50

The following test program

#include <map>
#include <iostream>

using namespace std;

int main(int argc, char **argv)
{
    map<int,int> a;
    a[1]=a.size();
    for(map<int,int>::const_iterator it=a.begin(); it!=a.end(); ++it)
            cout << "first " << (*it).first << " second " << (*it).second << endl;
}

leads to different output when compiled on g++ 4.8.1 (Ubuntu 12.04 LTS):

g++ xxx.cpp 
./a.out 
first 1 second 1

and on Visual Studio 2012 (Windows 7) (Standard Win32 Console Application Project):

ConsoleApplication1.exe
first 1 second 0

Which compiler is right? Am I doing something wrong?

pmr
  • 58,701
  • 10
  • 113
  • 156
Wald
  • 371
  • 3
  • 4

3 Answers3

77

This is actually a well-formed program that has two equally valid execution paths, so both compilers are right.

a[1] = a.size()

In this expression, the evaluation of the two operands of = are unsequenced.

§1.9/15 [intro.execution] Except where noted, evaluations of operands of individual operators and of subexpressions of individual expressions are unsequenced.

However, function calls are not interleaved, so the calls to operator[] and size are actually indeterminately sequenced, rather than unsequenced.

§1.9/15 [intro.execution] Every evaluation in the calling function (including other function calls) that is not otherwise specifically sequenced before or after the execution of the body of the called function is indeterminately sequenced with respect to the execution of the called function.

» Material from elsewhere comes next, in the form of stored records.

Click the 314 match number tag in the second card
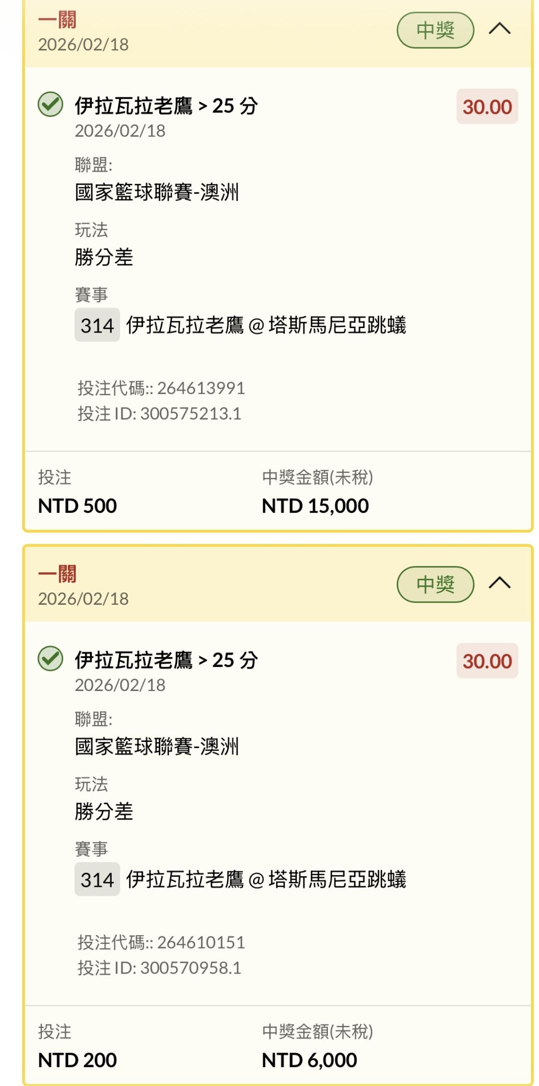Viewport: 539px width, 1086px height. click(97, 879)
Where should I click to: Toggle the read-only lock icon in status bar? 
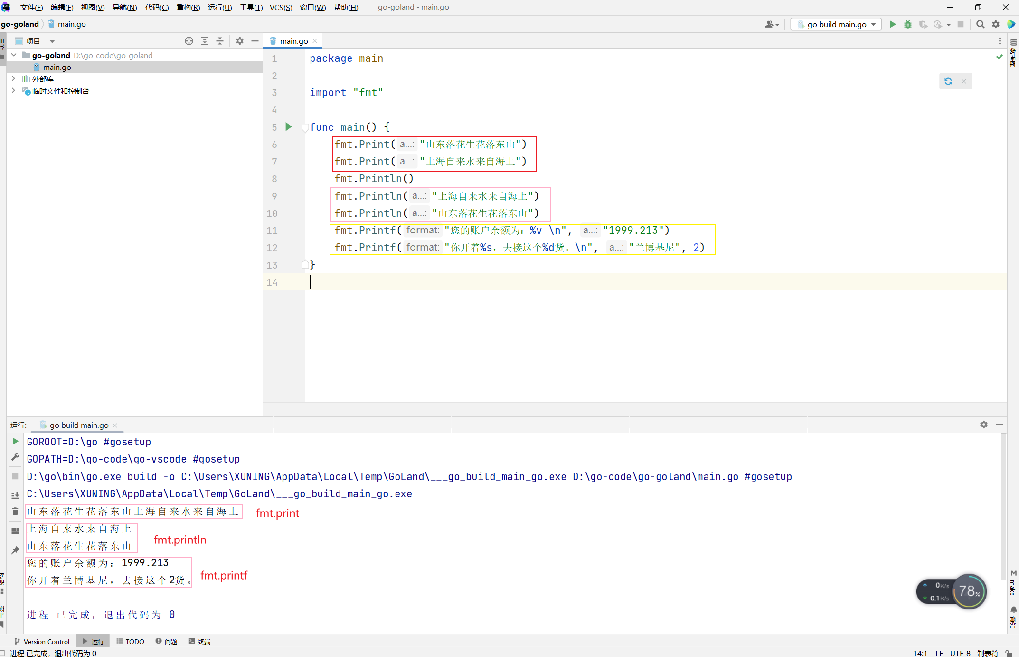[1009, 653]
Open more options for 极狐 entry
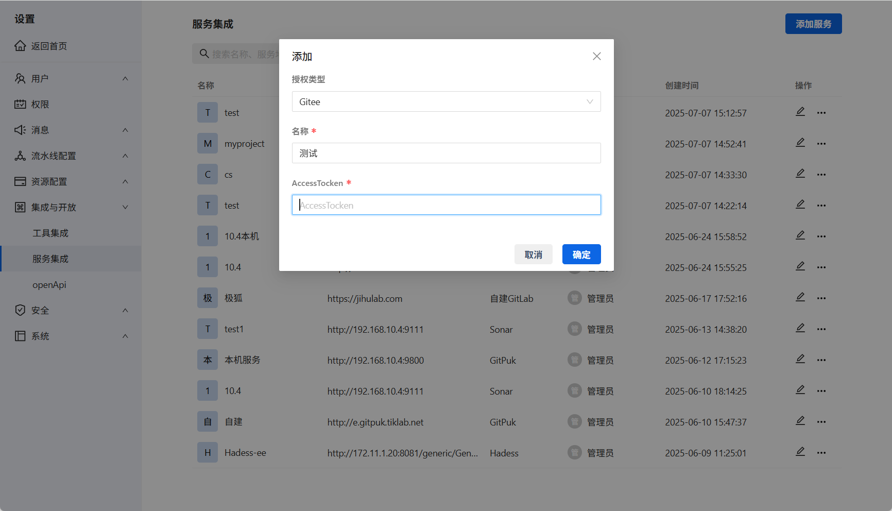Viewport: 892px width, 511px height. tap(821, 298)
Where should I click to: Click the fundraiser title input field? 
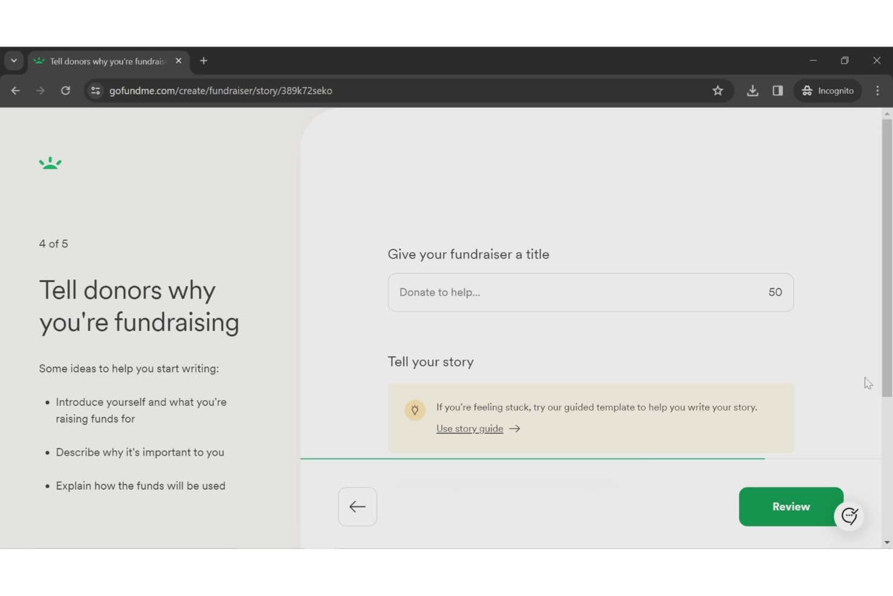590,292
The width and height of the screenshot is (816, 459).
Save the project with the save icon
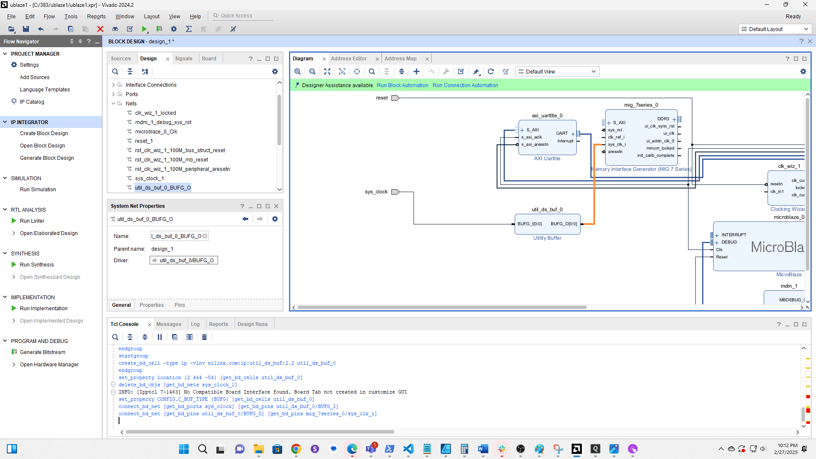coord(26,29)
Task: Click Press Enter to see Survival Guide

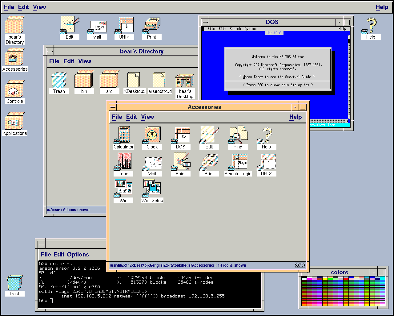Action: click(x=277, y=77)
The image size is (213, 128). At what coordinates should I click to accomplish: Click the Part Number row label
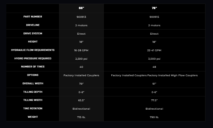(x=33, y=17)
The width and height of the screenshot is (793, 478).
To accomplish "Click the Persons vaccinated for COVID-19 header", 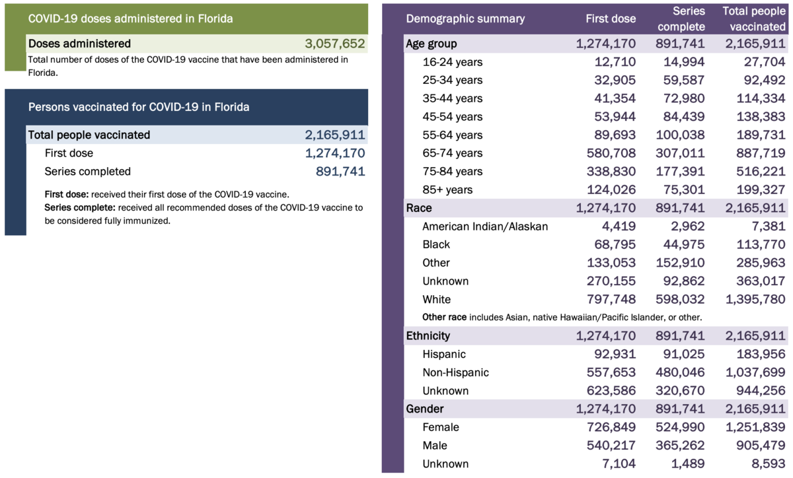I will (138, 107).
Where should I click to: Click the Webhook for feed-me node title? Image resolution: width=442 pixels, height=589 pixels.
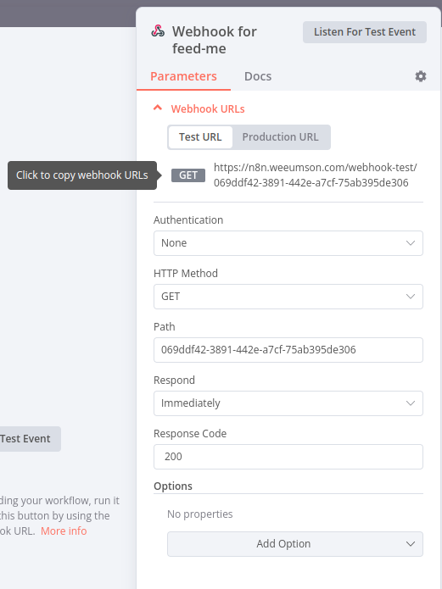pyautogui.click(x=215, y=40)
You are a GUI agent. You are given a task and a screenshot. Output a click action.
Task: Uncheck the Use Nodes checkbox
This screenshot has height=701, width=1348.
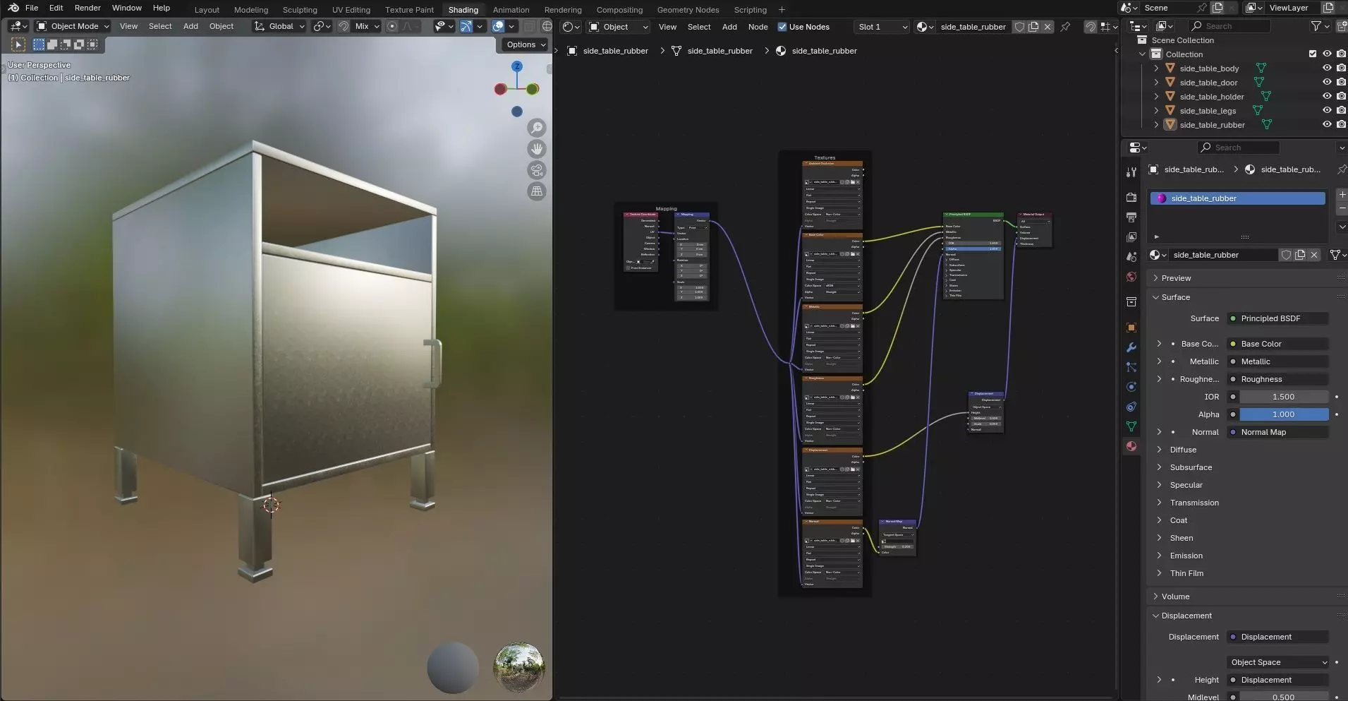(x=782, y=27)
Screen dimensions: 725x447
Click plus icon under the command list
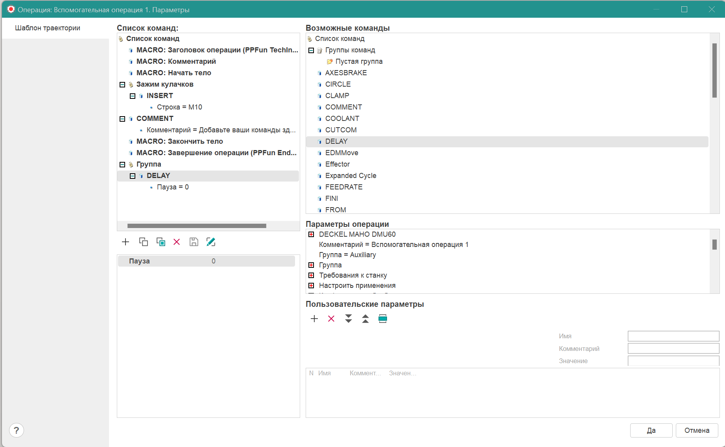pos(125,242)
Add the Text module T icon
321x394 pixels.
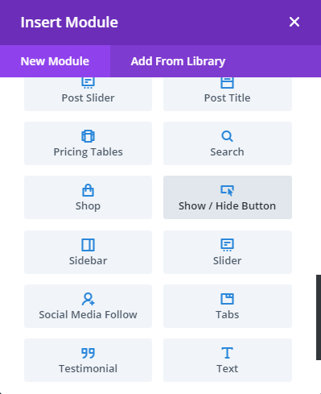[x=227, y=353]
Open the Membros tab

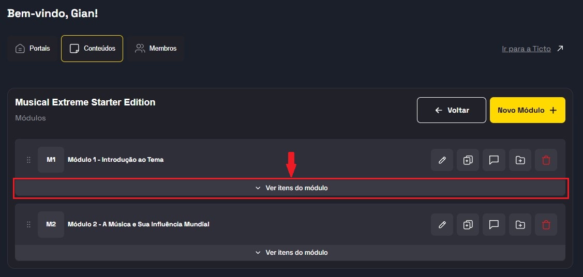pyautogui.click(x=156, y=49)
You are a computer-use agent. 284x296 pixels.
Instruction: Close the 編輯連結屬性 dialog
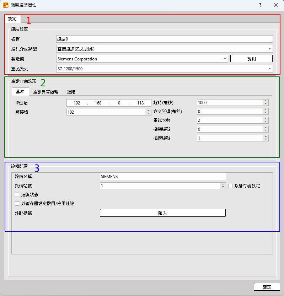pos(276,5)
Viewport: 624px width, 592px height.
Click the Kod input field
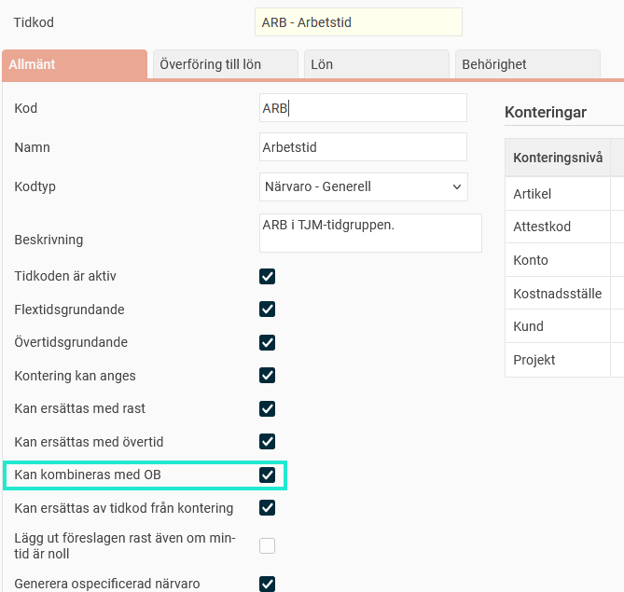pos(363,108)
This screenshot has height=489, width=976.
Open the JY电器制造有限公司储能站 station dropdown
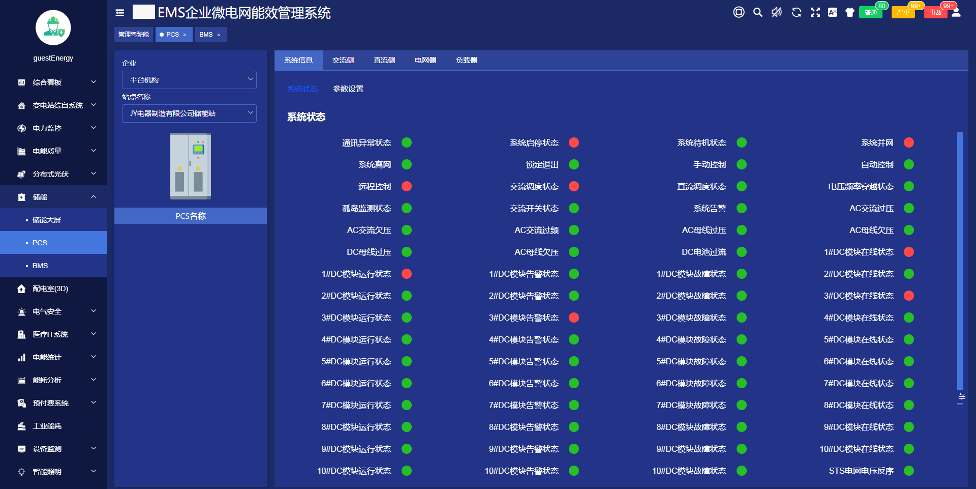tap(189, 113)
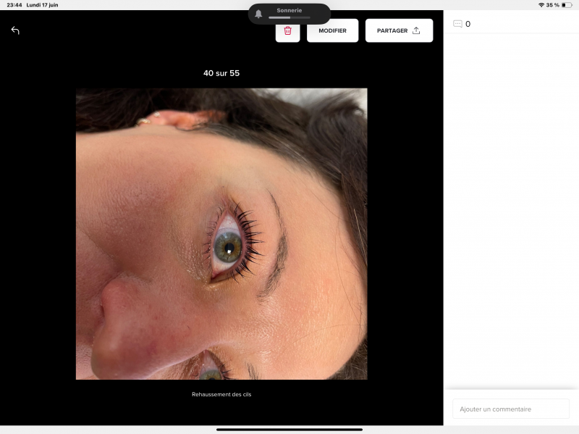Tap the home indicator bar at bottom
The height and width of the screenshot is (434, 579).
pos(290,430)
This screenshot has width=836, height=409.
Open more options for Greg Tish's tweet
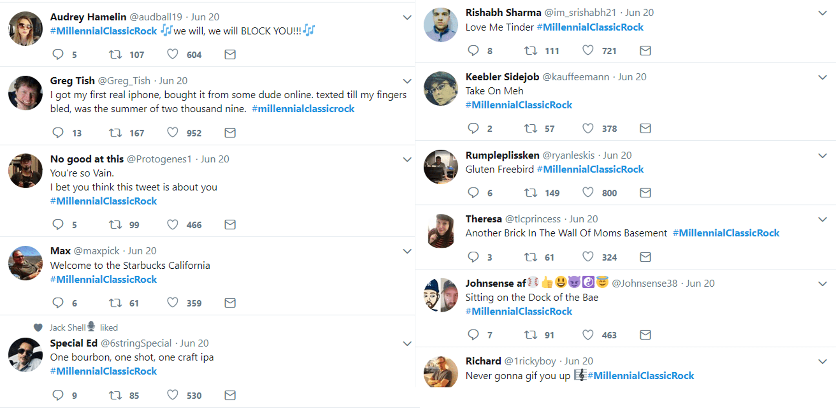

This means that the function calls may happen in one of two orders:

  1. operator[] then size
  2. size then operator[]

If a key doesn't exist and you call operator[] with that key, it will be added to the map, thereby changing the size of the map. So in the first case, the key will be added, the size will be retrieved (which is 1 now), and 1 will be assigned to that key. In the second case, the size will be retrieved (which is 0), the key will be added, and 0 will be assigned to that key.

Note, this is not a situation that brings about undefined behaviour. Undefined behaviour occurs when two modifications or a modification and a read of the same scalar object are unsequenced.

§1.9/15 [intro.execution] If a side effect on a scalar object is unsequenced relative to either another side effect on the same scalar object or a value computation using the value of the same scalar object, the behavior is undefined.

In this situation, they are not unsequenced but indeterminately sequenced.

So what we do have is two equally valid orderings of the execution of the program. Either could happen and both give valid output. This is unspecified behaviour.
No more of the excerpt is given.